Copy out all of the records, exactly as they appear.

[Data items]
--------------------------------
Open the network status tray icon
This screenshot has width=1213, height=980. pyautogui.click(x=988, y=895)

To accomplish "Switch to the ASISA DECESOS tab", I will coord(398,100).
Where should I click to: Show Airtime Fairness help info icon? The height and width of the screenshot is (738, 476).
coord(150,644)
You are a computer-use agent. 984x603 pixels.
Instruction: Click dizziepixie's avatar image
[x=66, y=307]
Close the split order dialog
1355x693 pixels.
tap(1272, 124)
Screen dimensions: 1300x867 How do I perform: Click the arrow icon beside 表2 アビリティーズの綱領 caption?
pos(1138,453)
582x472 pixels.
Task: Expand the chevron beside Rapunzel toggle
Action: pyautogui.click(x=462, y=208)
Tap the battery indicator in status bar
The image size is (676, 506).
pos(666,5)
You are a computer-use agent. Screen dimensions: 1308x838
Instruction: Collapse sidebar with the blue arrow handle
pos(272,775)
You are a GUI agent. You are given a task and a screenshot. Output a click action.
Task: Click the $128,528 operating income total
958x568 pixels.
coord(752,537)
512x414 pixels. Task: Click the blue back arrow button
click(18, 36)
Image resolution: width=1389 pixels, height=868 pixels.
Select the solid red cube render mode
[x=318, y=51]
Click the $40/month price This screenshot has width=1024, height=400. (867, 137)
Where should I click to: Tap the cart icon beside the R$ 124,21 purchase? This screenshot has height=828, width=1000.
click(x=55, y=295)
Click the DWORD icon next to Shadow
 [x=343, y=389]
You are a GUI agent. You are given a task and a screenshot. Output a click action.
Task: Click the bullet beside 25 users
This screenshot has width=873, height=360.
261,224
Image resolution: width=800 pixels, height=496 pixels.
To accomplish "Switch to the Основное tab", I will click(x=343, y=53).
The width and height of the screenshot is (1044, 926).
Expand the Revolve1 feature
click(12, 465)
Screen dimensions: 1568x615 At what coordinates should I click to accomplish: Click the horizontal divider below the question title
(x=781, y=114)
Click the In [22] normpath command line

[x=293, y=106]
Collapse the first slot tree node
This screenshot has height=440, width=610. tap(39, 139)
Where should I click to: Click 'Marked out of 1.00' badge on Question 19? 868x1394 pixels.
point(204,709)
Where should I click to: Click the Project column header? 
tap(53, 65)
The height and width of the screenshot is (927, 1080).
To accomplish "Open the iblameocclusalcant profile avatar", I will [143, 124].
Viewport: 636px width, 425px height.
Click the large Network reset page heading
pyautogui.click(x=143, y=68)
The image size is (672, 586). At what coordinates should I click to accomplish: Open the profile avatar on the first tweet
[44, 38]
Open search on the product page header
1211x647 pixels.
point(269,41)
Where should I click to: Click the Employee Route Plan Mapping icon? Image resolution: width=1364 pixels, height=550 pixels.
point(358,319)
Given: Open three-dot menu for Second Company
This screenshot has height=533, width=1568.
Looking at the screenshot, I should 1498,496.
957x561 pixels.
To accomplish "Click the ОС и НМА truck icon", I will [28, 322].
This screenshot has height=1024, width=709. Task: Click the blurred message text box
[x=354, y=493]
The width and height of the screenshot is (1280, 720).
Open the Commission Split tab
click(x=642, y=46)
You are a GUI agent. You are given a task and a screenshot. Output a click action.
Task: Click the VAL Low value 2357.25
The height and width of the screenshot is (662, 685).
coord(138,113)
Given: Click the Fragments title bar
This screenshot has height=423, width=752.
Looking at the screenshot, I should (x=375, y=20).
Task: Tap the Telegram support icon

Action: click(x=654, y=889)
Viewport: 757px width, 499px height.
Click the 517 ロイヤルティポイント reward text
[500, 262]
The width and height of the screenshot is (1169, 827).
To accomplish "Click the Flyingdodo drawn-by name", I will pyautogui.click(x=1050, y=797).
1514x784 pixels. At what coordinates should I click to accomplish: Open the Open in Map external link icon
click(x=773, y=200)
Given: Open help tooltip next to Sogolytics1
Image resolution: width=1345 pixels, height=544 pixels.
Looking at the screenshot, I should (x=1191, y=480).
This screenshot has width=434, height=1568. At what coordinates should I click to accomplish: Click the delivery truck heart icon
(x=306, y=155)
--------------------------------
### Response area
Open the network status tray icon
This screenshot has width=1213, height=980. pyautogui.click(x=988, y=895)

To accomplish "Switch to the ASISA DECESOS tab", I will coord(398,100).
Where should I click to: Show Airtime Fairness help info icon? The height and width of the screenshot is (738, 476).
coord(150,644)
You are a computer-use agent. 984x603 pixels.
Instruction: Click dizziepixie's avatar image
[x=66, y=307]
Close the split order dialog
1355x693 pixels.
tap(1272, 124)
Screen dimensions: 1300x867 How do I perform: Click the arrow icon beside 表2 アビリティーズの綱領 caption?
pos(1138,453)
582x472 pixels.
Task: Expand the chevron beside Rapunzel toggle
Action: pyautogui.click(x=462, y=208)
Tap the battery indicator in status bar
The image size is (676, 506).
pos(666,5)
You are a computer-use agent. Screen dimensions: 1308x838
Instruction: Collapse sidebar with the blue arrow handle
pos(272,775)
You are a GUI agent. You are given a task and a screenshot. Output a click action.
Task: Click the $128,528 operating income total
958x568 pixels.
coord(752,537)
512x414 pixels. Task: Click the blue back arrow button
click(18, 36)
Image resolution: width=1389 pixels, height=868 pixels.
Select the solid red cube render mode
[x=318, y=51]
Click the $40/month price This screenshot has width=1024, height=400. (867, 137)
Where should I click to: Tap the cart icon beside the R$ 124,21 purchase? This screenshot has height=828, width=1000.
click(x=55, y=295)
Click the DWORD icon next to Shadow
 [x=343, y=389]
You are a GUI agent. You are given a task and a screenshot. Output a click action.
Task: Click the bullet beside 25 users
This screenshot has width=873, height=360.
261,224
Image resolution: width=800 pixels, height=496 pixels.
To accomplish "Switch to the Основное tab", I will click(x=343, y=53).
The width and height of the screenshot is (1044, 926).
Expand the Revolve1 feature
click(12, 465)
Screen dimensions: 1568x615 At what coordinates should I click to accomplish: Click the horizontal divider below the question title
(x=781, y=114)
Click the In [22] normpath command line

[x=293, y=106]
Collapse the first slot tree node
This screenshot has height=440, width=610. tap(39, 139)
Where should I click to: Click 'Marked out of 1.00' badge on Question 19? 868x1394 pixels.
point(204,709)
Where should I click to: Click the Project column header? 
tap(53, 65)
The height and width of the screenshot is (927, 1080).
To accomplish "Open the iblameocclusalcant profile avatar", I will [143, 124].
Viewport: 636px width, 425px height.
Click the large Network reset page heading
pyautogui.click(x=143, y=68)
The image size is (672, 586). At what coordinates should I click to accomplish: Open the profile avatar on the first tweet
[44, 38]
Open search on the product page header
1211x647 pixels.
point(269,41)
Where should I click to: Click the Employee Route Plan Mapping icon? Image resolution: width=1364 pixels, height=550 pixels.
point(358,319)
Given: Open three-dot menu for Second Company
This screenshot has height=533, width=1568.
Looking at the screenshot, I should 1498,496.
957x561 pixels.
To accomplish "Click the ОС и НМА truck icon", I will [28, 322].
This screenshot has height=1024, width=709. Task: Click the blurred message text box
[x=354, y=493]
The width and height of the screenshot is (1280, 720).
Open the Commission Split tab
click(x=642, y=46)
You are a GUI agent. You are given a task and a screenshot. Output a click action.
Task: Click the VAL Low value 2357.25
The height and width of the screenshot is (662, 685).
coord(138,113)
Given: Click the Fragments title bar
This screenshot has height=423, width=752.
Looking at the screenshot, I should (x=375, y=20).
Task: Tap the Telegram support icon

Action: click(x=654, y=889)
Viewport: 757px width, 499px height.
Click the 517 ロイヤルティポイント reward text
[500, 262]
The width and height of the screenshot is (1169, 827).
To accomplish "Click the Flyingdodo drawn-by name", I will pyautogui.click(x=1050, y=797).
1514x784 pixels. At what coordinates should I click to accomplish: Open the Open in Map external link icon
click(x=773, y=200)
Given: Open help tooltip next to Sogolytics1
Image resolution: width=1345 pixels, height=544 pixels.
Looking at the screenshot, I should (x=1191, y=480).
This screenshot has width=434, height=1568. At what coordinates should I click to accomplish: Click the delivery truck heart icon
(x=306, y=155)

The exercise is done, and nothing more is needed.